The reaction of the N‐thiophosphorylated thiourea (HOCH 2 )(Me) 2 CNHC(S)NHP(S)(O i Pr) 2 (HL), deprotonated by the thiophosphorylamide group, with NiCl 2 leads to green needles of the pseudotetrahedral complex [Ni(L‐1,5‐ S , S′ ) 2 ] ⋅ 0.5 ( n ‐C 6 H 14 ) or pale green blocks of the trans square‐planar complex trans ‐[Ni(L‐1,5‐ S , S′ ) 2 ]. The former complex is stabilized by homopolar dihydrogen CH⋅⋅⋅HC interactions formed by n ‐hexane solvent molecules with the [Ni(L‐1,5‐ S , S′ ) 2 ] unit.

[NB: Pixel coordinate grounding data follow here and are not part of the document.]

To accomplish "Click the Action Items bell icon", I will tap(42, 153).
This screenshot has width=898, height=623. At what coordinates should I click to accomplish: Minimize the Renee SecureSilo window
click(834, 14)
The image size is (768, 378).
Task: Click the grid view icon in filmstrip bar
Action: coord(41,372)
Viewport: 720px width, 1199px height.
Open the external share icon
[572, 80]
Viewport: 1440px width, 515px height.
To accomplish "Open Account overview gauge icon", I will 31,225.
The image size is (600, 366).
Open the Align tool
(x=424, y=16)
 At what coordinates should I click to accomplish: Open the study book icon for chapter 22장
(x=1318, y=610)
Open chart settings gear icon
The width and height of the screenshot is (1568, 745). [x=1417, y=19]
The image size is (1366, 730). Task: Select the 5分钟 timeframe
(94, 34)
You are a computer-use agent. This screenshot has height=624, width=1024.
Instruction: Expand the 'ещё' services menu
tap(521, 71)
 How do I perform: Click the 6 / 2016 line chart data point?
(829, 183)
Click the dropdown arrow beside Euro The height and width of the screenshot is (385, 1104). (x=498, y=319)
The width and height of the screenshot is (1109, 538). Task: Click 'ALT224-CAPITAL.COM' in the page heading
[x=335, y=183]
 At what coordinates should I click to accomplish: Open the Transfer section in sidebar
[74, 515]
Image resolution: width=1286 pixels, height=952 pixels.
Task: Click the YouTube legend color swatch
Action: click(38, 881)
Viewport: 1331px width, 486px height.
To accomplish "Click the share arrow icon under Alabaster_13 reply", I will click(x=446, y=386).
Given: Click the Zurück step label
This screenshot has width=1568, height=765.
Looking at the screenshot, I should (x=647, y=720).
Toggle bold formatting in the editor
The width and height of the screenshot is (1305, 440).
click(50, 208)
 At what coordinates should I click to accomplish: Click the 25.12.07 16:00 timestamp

Furthermore, the dispersion‐dominated CH⋅⋅⋅ HC interactions are, together with other noncovalent interactions (CH⋅⋅⋅N, CH⋅⋅⋅Ni, CH⋅⋅⋅S), responsible for pseudotetrahedral coordination around the Ni II center in [Ni( L ‐1,5‐ S , S′ ) 2 ] ⋅ 0.5 ( n ‐C 6 H 14 ).